Paul L. Caron
Dean





Monday, April 3, 2023

Law Profs' Petition Backs Stanford DEI Dean's 'Unimpeachable Approach' With An 'Obviously Repellent' Federal Judge

Stanford Law (2022)Mr. Marc Tessier-Lavigne
President
Stanford University
Stanford, California 94305

Ms. Jenny S. Martinez
Richard E. Lang Professor of Law and Dean Stanford Law School
Crown Quadrangle
559 Nathan Abbott Way
Stanford, California 94305-8610

Charlottesville, March 31, 2023

Re: Petition of academia in support of Associate Dean Diversity Equity and Inclusion Tirien Steinbach, Stanford Law School, March 31, 2023

Dear President Tessier-Lavigne,
Dear Dean and Professor of Law Martinez,

I write to respectfully submit for Stanford’s consideration the attached Petition of academia in support of Associate Dean Diversity Equity and Inclusion Tirien Steinbach, Stanford Law School (“the Petition”).

The Petition speaks for itself.

I hope this petition will help you see how fortunate Stanford is to have Associate Dean Tirien Steinbach and how wonderful a job she did in that situation that has gotten much press, invective and calumny addressed unfairly at her.

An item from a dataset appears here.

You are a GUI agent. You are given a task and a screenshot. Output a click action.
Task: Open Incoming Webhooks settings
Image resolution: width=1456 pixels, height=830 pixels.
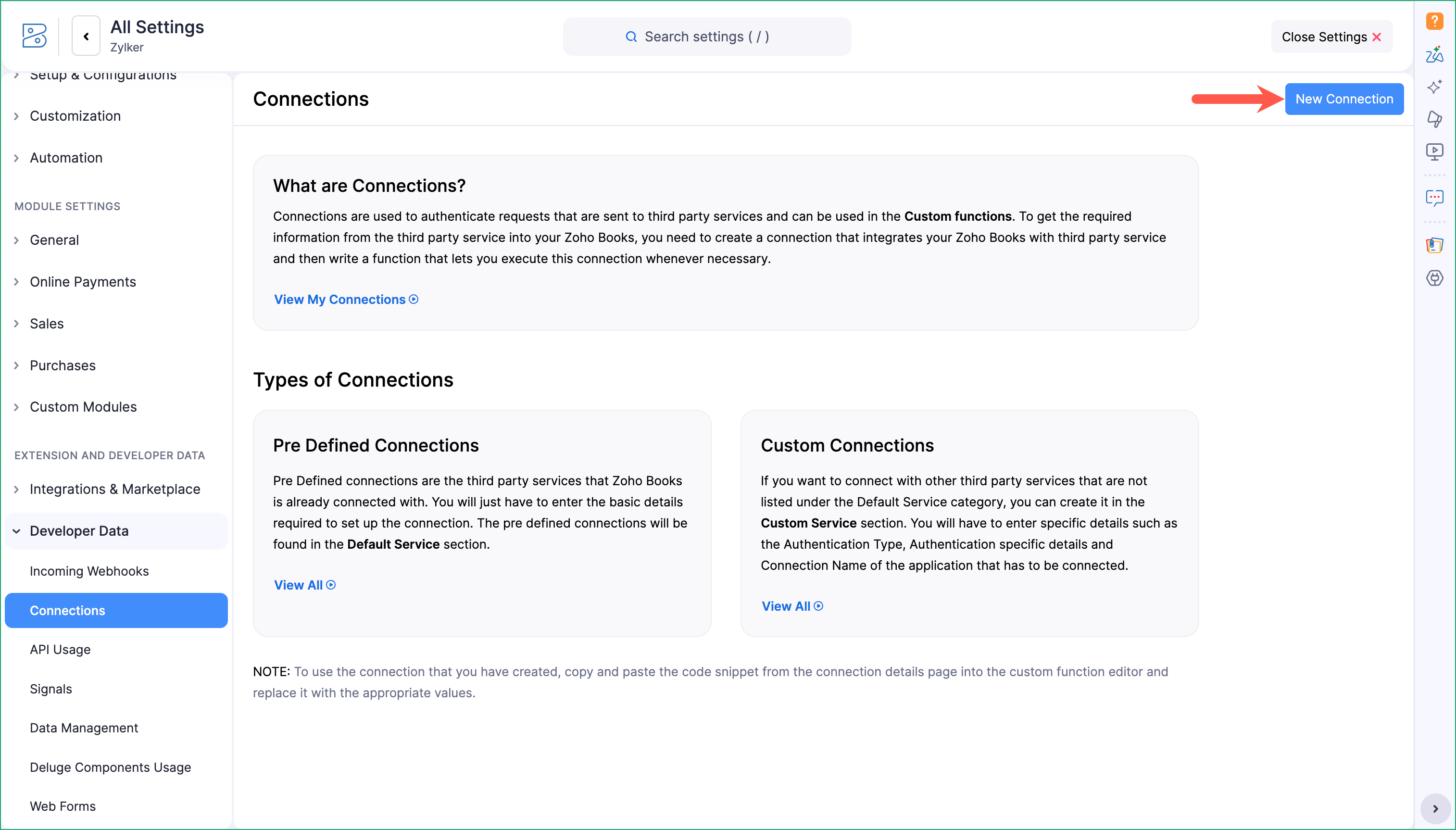(x=89, y=571)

I take the liberty of this e-mail to inform of the wide-ranging exchange by a First Amendment expert, law professors, and Dispute Resolution experts today on Think Tech Hawaii entitled Free Speech Vs Disruption at Stanford (The Rule of Law in the New Abnormal). In that discussion in the short 30 minute video, a wide range of both historical and practical information is provided on student dissent and approaches to addressing difficult speaker situations. ...

Also, for your student chapter of the Federalist Society, I understand the video of the Student Chapter of the Federalist Society at Washington and Lee University School of Law panel of March 9, 2023 on thé Dobbs decision overturning Roe v Wade I understand will be posted at the Washington and Lee Law Review. I commend to you and the heads of your student chapters to watch in particular the beginning with the introduction of the panelists by the student President of this chapter. He set the proper tone for the lively exchange between the panelists and the audience on a difficult topic on which passions run high. Student leaders could learn from this student leader how to properly organize such speaking events with difficult speakers and/or difficult topics. Once that video is available, I shall not fail to forward it to you.

I have attempted to reach out to Associate Dean Tirien Steinbach about this petition but to no avail. She has played no part in the drafting of this submission.

I do not see an e-mail for either President Tessier-Lavigne or Associate Dean DEI Steinbach and I would be grateful if this message with the petition could be forwarded to each of them by Dean Martinez.

This petition is being shared with two listservs — the Dispute Resolution and the Minority Law Professors listservs of the American Association of Law Schools.

Thank you for your consideration of this message.

Sincerely,
Benjamin G. Davis
Emeritus Professor of Law University of Toledo College of Law
Former Chair, American Bar Association, Section of Dispute Resolution
Chevalier of the Ordre des Palmes Academiques of the Republic of France

Enc: Petition and signators list

Petition of academia in support of Associate Dean DEI, Tirien Steinbach, Stanford Law School
March 31, 2023

We write to express our profound concern about the unfair treatment of Associate Dean DEI, Tirien Steinbach who we understand is on leave.  She has been the subject of completely unfair calumny and invective that requires that we write to you to seek her prompt reinstatement and a raise in pay for what she has been unfairly put through.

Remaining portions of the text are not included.